_Written instruction_: From the entries below, copy out word for word the part that opens with the line containing "Given: Click the Send E-mail title bar" and closes with the line containing "The width and", including both of those lines.

_Input records_:
————————

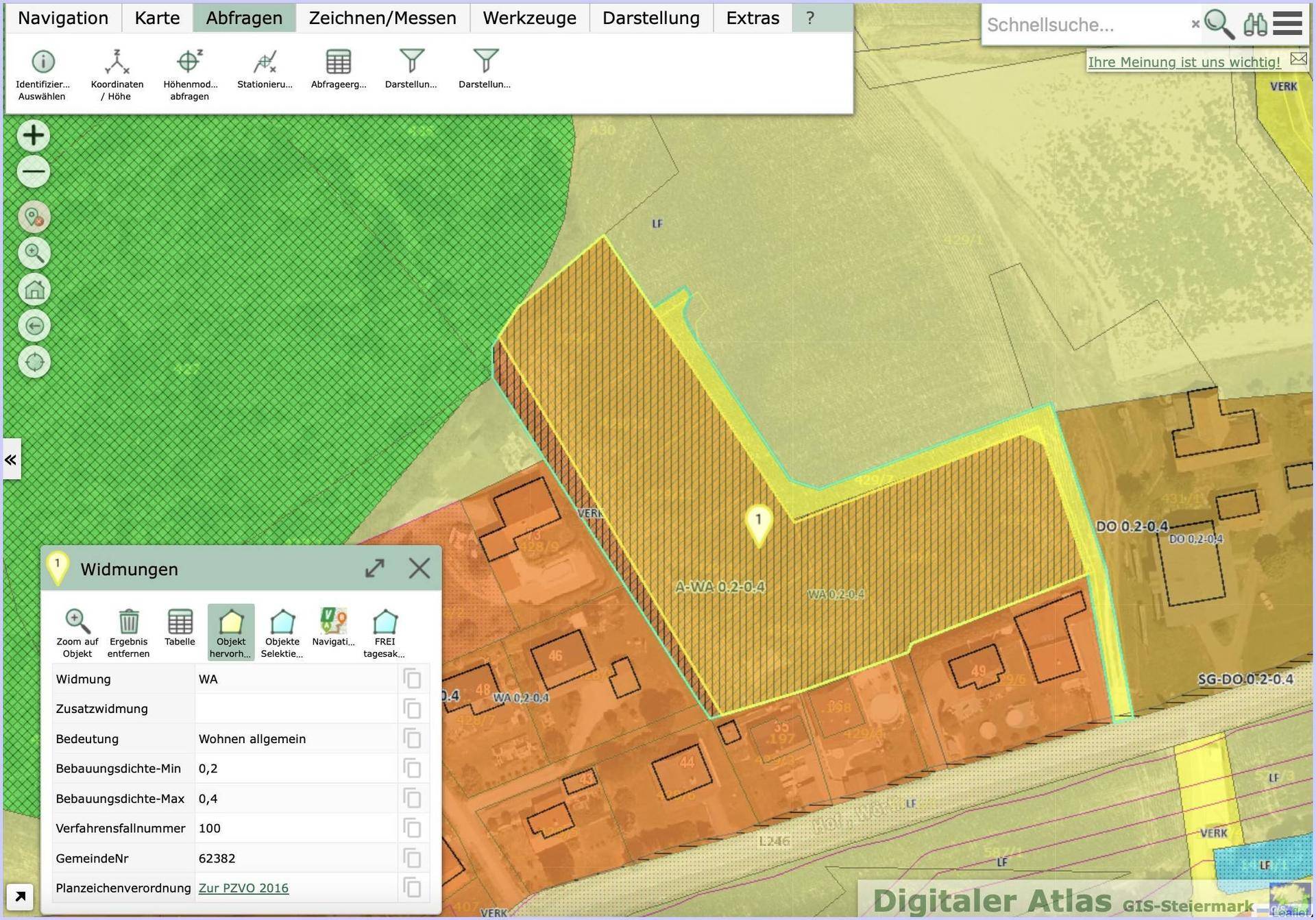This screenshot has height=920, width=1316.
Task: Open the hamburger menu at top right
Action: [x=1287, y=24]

————————

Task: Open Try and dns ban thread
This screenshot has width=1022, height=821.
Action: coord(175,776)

————————

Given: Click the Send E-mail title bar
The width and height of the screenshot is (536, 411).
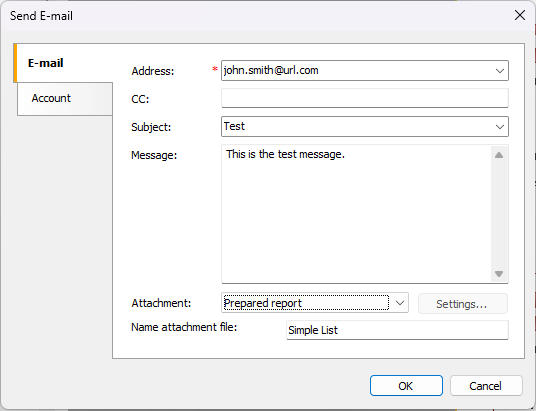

————————

_Solution to the exercise_:
Given: Click the Send E-mail title bar
The width and height of the screenshot is (536, 411).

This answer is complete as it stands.